Este viaje se realizó hace muchos años y siempre habíamos querido contar esta experiencia porque fue nuestra primera aproximación a convivir con los indígenas y la recordamos siempre como una experiencia mágica, realista e inolvidable; pensamos que ahora es la oportunidad a través del blog y pasando por Colombia.

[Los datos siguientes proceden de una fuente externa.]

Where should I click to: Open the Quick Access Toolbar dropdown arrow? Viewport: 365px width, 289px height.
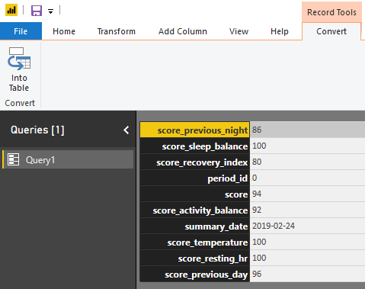click(x=51, y=11)
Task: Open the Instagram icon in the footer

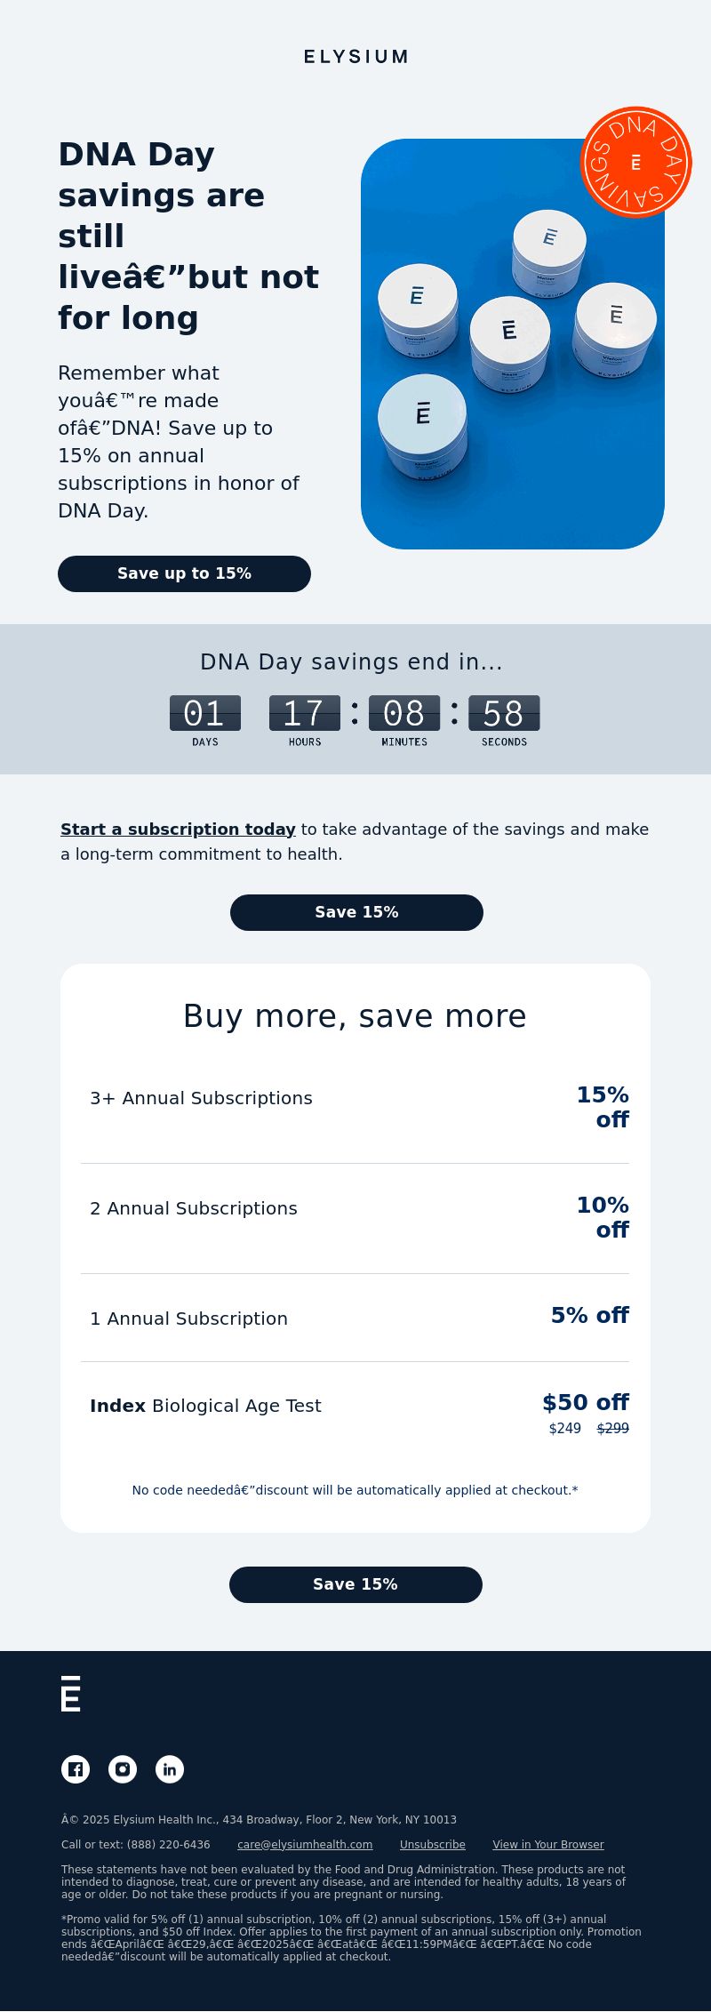Action: pos(123,1769)
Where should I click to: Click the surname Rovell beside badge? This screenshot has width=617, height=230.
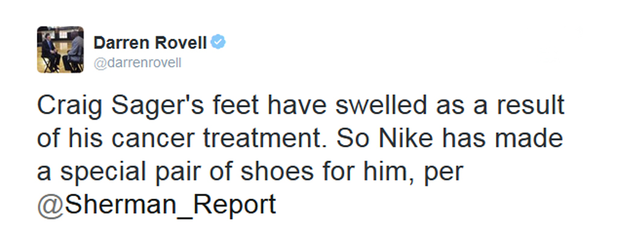[x=180, y=43]
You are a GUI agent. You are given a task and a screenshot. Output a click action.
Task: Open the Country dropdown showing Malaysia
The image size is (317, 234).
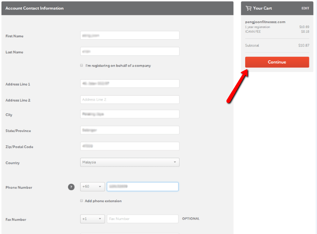click(x=129, y=162)
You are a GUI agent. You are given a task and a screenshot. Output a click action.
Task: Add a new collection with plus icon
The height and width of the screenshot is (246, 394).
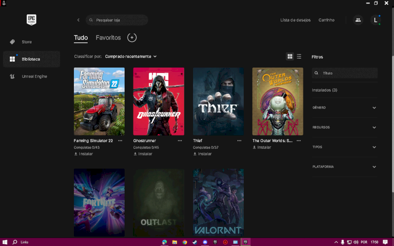[131, 37]
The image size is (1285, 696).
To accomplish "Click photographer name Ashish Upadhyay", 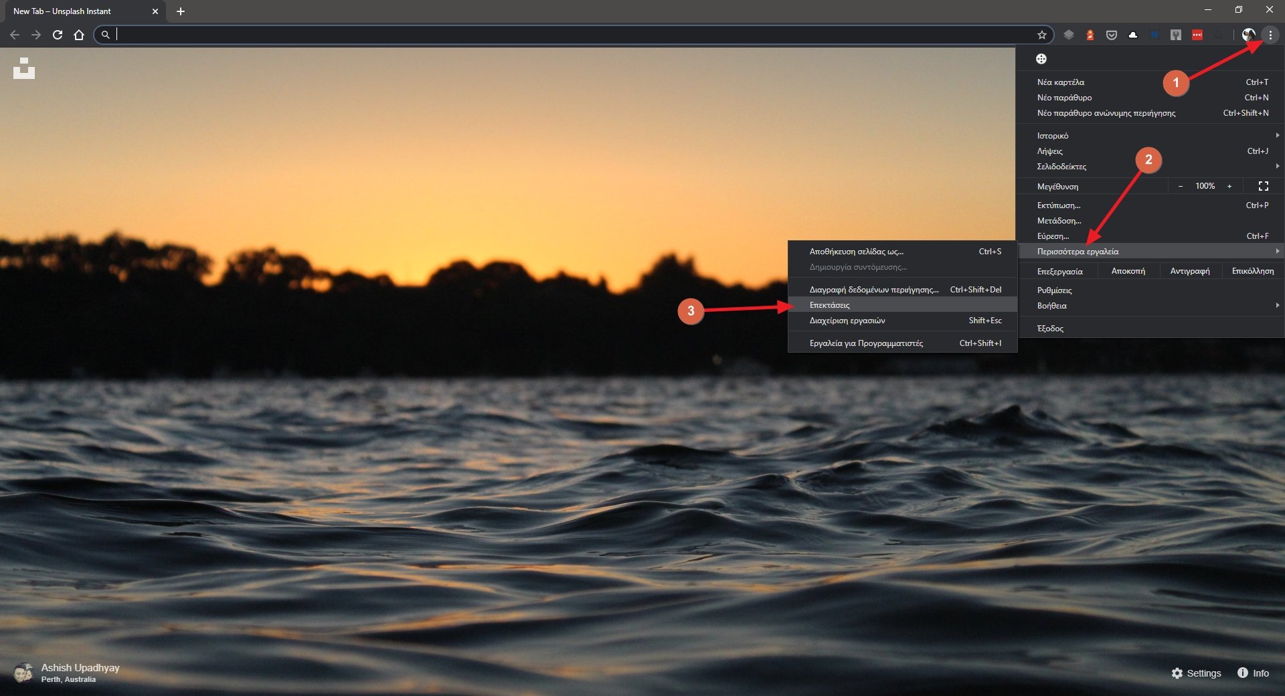I will coord(80,667).
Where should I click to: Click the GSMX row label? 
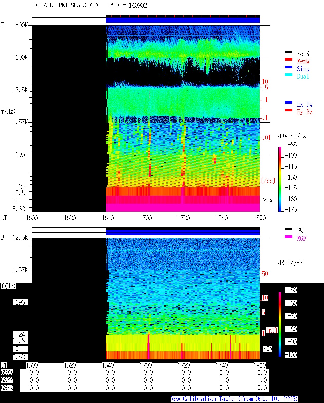[x=7, y=373]
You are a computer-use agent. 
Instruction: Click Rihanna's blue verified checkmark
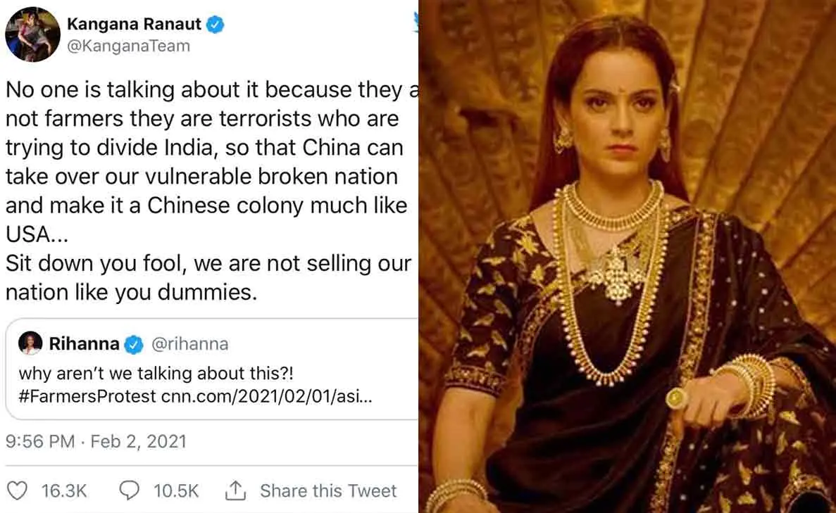[131, 344]
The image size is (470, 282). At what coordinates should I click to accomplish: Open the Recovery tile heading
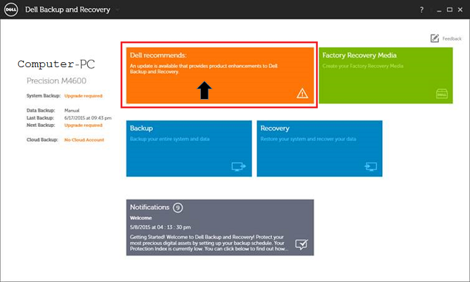pyautogui.click(x=275, y=128)
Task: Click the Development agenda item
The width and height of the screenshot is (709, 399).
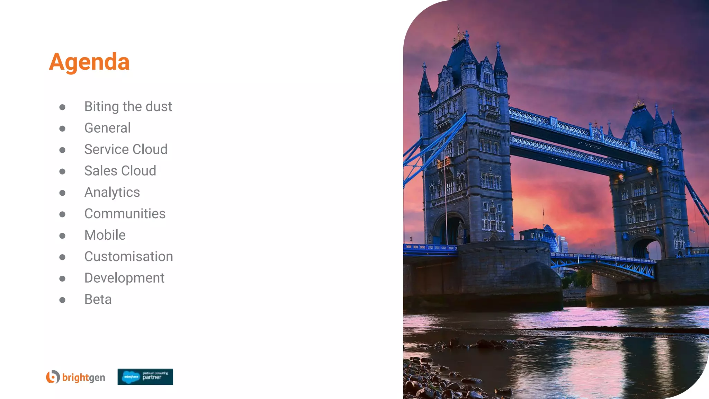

Teníamos una persona conocida en un territorio dedicado a la extracción del caucho en la mitad de la selva colombiana bordeando uno de los ríos más lindos de Suramérica : El Apaporis. Salimos en una avioneta de Villavicencio la capital del Departamento del Meta y los pasajeros éramos: el padre de Carlos, dos queridos amigos, Carlos y yo. Sobrevolamos más de dos horas por la tupida selva y aterrizamos en una pequeña e improvisada pista que utilizaban para embarcar la producción de caucho. Nuestra idea era permanecer por tres semanas allí aislados de cualquier civilización, para tener la experiencia de convivir con los indígenas. Al despedirse el piloto para coordinar nuestro regreso nos dice: “ustedes prendan la radio entre las 5 y 6 de la mañana todos los días en la emisora la Voz del Llano y yo les aviso el día que vendré por ustedes”. Nos sentimos huérfanos y abandonados pero no tocó otra que aceptar que esas eran sus formas de comunicación y más cuando lo dicho se confirmó tres semanas después.
De la pista nos llevaron nuestro poco equipaje a una casa muy grande de madera a la que subimos por una escalera ya que estaba levantada varios metros sobre el piso y todas las noches se retiraba la escalera para evitar que alguna fiera subiera a las habitaciones. Al otro día, vimos que la gente que habitaba la hacienda eran 25 familias indígenas que vivían en pequeñas malocas ubicadas alrededor de una gran maloca central de forma circular y abierta a los lados donde celebraban diferentes actividades y ceremonias.
Los hombres se iban al inicio de cada semana con una provisión de casabe, polvo de hoja de coca, nylon y anzuelos para pescar y un machete, a internarse en la selva por 5 o 6 días en que iban recogiendo caucho y formando una esfera que pesaba como 20 o 25 kilos y que el último día la traían para que el dueño de la hacienda les pagara por el producto una parte en dinero y otra en ropa, espejos, peines, jabones… en el fin de semana los maridos pescaban, cazaban y recogían y procesaban las hojas de coca, que utilizarían en su siguiente jornada de trabajo.
Las mujeres cultivaban yuca brava, maíz, cuidaban los hijos, cocinaban y cada cierto tiempo se iban al monte a parir otro hijo más, mientras el marido se quedaba acostado en el chinchorro sufriendo los dolores y quejándose del parto, la mujer sola encontraba una hoja de una planta especial que es antiséptica con la que cortaba el cordón umbilical, extraía la placenta y regresa a los dos días con su muchacho a seguir sus labores como si nada hubiera pasado.
El día a día lo pasábamos navegando en chalupas por el río, pescando, de cacería, en el huerto, cargando agua y aprendiendo a sobrevivir con lo que les da la naturaleza a estas culturas milenarias. Llegábamos a playas del río espectaculares, donde más de una vez dormimos en una enramada fabricada casi que en minutos por nuestros guías con palos enterrados y techos de hojas de palmas y donde colgábamos nuestros chinchorros en dos pisos para estar suficientemente protegidos. Algunos armábamos con piedras estufa y hacíamos huecos que forrábamos en hojas grandes, donde se colocaba el animal producto de la caza, normalmente un chigüiro, tipo de cerdo salvaje y otros mientras tanto estaban pescando en ese río que nos daba toda la comida que necesitáramos, hasta cincuenta pescados en menos de una hora, con solo agarrar al anzuelo un pedazo de tela roja.
Los fines de semana cuando estaban todos reunidos o había algún motivo especial se preparaban una fiesta para la cual se tenían listos dos enormes bidones de chicha, su bebida de maíz fermentada, ubicados en cada extremo de la maloca principal. Un grupo tocaba instrumentos de viento y algunos otros hechos con bambú, mientras los hombres y mujeres se organizaban en parejas haciendo una fila y empezaban a danzar al son de la música, hacia el otro extremo con un pasito corto como arrastrando los pies, las mujeres siguiendo los hombres. Cuando llegaban al otro lado tomaban un cuenco de chicha y luego se devolvían para hacer lo mismo en el otro bidón. Así se la pasaban de brindis en brindis, de pasito a pasito, de ladito a ladito, cada vez más despacio despacito, tambaleando tambaleandito, hasta que iban al otro lado gateando, gateandito y finalmente caían como muertos muertecitos hasta el otro día. Y nosotros les deseamos Salud!!
Maravillosa experiencia. Hermoso recuerdo.